That’s how much is in the White House reconciliation package for climate change.

It is the most the federal government has ever committed to dealing with climate change.

It’s six times what President Obama spent on clean energy in his 2009 economic recover bill.

It covers every aspect of what the federal government can do on climate and clean energy.

It is the single, biggest part of President Biden’s Build Back Better bill.

Everyone refers to this figure — $555 billion — as a “cost.”

But here’s the thing.

We now live in what is clearly a massive “climate risk” era.

Climate change is — right now — exacting a huge cost on American society.

It will be exponentially larger in 10 or 20 years if we don’t deal with climate now.

It will harm every aspect of society — from farms and our health to real estate and jobs.

We’ve spent $2 trillion cleaning up climate-related disasters in the past 30 years.

Since 2017, floods, hurricanes and other disasters have cost nearly $700 billion.

In 2021 (so far), there have been 18 disasters causing losses of more than $1 billion each.

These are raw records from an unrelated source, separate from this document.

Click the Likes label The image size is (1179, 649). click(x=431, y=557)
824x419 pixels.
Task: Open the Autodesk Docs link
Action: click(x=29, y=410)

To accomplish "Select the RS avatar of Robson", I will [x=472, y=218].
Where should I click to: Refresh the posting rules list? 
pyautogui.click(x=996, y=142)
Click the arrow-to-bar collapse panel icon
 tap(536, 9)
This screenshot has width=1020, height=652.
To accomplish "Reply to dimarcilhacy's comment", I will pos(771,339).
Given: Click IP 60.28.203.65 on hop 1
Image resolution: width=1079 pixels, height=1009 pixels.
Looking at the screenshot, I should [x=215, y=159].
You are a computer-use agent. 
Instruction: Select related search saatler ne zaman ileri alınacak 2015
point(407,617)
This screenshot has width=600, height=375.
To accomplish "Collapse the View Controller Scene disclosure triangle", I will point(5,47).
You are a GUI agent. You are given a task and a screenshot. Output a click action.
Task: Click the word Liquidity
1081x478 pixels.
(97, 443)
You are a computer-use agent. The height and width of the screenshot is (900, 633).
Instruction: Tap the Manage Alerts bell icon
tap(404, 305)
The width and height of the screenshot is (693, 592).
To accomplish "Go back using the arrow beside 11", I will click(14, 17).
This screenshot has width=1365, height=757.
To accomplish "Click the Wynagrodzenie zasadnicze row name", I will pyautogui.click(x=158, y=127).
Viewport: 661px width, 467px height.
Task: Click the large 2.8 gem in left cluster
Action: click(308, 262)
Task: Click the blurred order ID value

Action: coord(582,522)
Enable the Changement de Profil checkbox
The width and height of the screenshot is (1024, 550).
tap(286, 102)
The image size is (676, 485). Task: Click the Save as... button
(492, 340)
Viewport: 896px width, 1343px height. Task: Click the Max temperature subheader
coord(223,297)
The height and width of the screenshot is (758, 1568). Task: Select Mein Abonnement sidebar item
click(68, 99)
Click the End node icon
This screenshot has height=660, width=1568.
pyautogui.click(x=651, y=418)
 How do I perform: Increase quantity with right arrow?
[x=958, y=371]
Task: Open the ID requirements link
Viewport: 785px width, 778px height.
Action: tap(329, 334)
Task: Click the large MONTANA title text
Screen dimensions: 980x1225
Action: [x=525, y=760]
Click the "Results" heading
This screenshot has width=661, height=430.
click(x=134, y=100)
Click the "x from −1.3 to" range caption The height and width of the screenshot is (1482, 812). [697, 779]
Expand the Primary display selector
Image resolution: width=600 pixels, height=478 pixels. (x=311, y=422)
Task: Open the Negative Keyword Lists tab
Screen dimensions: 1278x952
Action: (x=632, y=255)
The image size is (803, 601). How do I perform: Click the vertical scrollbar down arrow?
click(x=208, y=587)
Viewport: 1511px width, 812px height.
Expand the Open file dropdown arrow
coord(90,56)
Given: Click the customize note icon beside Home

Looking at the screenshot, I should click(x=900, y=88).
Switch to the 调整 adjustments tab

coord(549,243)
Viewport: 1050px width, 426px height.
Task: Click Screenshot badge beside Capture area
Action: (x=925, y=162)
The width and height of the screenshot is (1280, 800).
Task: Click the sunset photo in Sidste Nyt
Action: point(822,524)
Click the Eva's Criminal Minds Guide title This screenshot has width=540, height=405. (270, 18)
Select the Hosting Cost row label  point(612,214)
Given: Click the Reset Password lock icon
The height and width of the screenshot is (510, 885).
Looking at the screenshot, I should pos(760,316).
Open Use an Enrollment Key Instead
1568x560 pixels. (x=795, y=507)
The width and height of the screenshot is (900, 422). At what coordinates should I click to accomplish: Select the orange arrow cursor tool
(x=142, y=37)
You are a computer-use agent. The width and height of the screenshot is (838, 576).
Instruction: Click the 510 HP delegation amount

Climate risk is measurable.

There are economic models that explain it.

Every degree C of warming costs us 1% of our GDP in America.

Every, single year.

America’s GDP is now $22 trillion.

Earth has warmed 1C already.

It could warm another 1C in another 25 years.

It could warm 4C by the end of the century.

If we don’t slow climate change, the economic risk to America is huge.

The economy is suffering hundreds of billions of losses right now due to climate change.

The annual cost to the American economy from climate change by 2100 could be $1 trillion.

Every, single year.

This is climate risk.

This is the era we now live in.

Yes, America will spend $55 billion a year on climate under Build Back Better.

Yes, it’s a cost.

But climate change will harm the American economy in unimaginable ways if we do nothing.

So that $55 billion a year in Build Back Better?

It’s money well spent.

Because climate risk is real.

It is harming the American economy, right now.

What we don’t spend now will cost us much more later.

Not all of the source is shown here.